What’s unique about the material is that it’s the first polymer that can transport lithium ions at room temperature in a wide temperature range, he said. This differs from a conventional lithium-ion battery, in which you have a liquid electrolyte that allows for flow in the liquid to move ions from the anode to the cathode, and vice versa.

“Our polymer benefits promise to speed the electrification of transportation, enable safer and longer-lasting consumer electronics devices, and accelerate the transition to clean and renewable sources of energy that require grid storage,” Zimmerman said.

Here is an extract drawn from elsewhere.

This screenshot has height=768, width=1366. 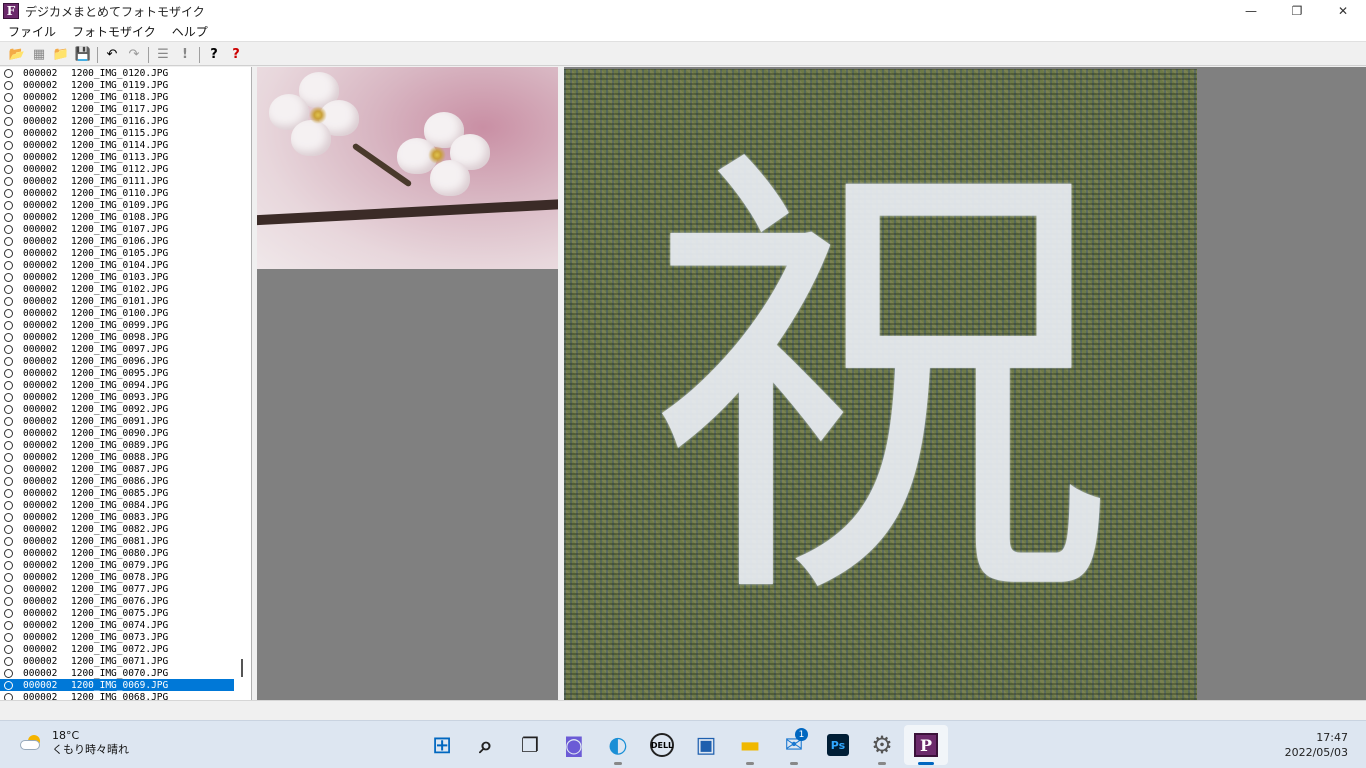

The company’s technology has caught the attention of notable engineering visionary Bill Joy, who has a history of solving major engineering problems and creating solutions that have transformed the direction of global technology. During his time as chief scientist at Sun--now part of Oracle Corp.--he became well-known for driving the adoption of Unix and the creation of the Java programming language.

Joy took an interest in Ionic Materials while serving as partner at venture-capital firm Kleiner Perkins Caufield Byers, where he and others at the firm listed the design of a completely solid-state battery as one of the “grand challenges” that could transform the world, Zimmerman said. Joy believes that the key to solving this challenge is in Ionic Materials’ technology, he said.

“Joy has personally invested in the company and is working closely with us to help facilitate partnerships that will speed the adoption of the material in consumer devices, electric vehicles, and the energy grid,” Zimmerman said.

Ionic Materials expects to commercialize its technology over the next two to three years, he said. The company will take a page out of the former Sun Microsystems playbook for how it initially distributed its groundbreaking Java technology to bring the polymer electrolyte material to market.

“We will be using a business model to provide [the] polymer material to the manufacturers of battery cells, so we will go to market via these customers rather than by developing a complete battery ourselves,” Zimmerman said.

Elizabeth Montalbano is a freelance writer who has written about technology and culture for more than 15 years.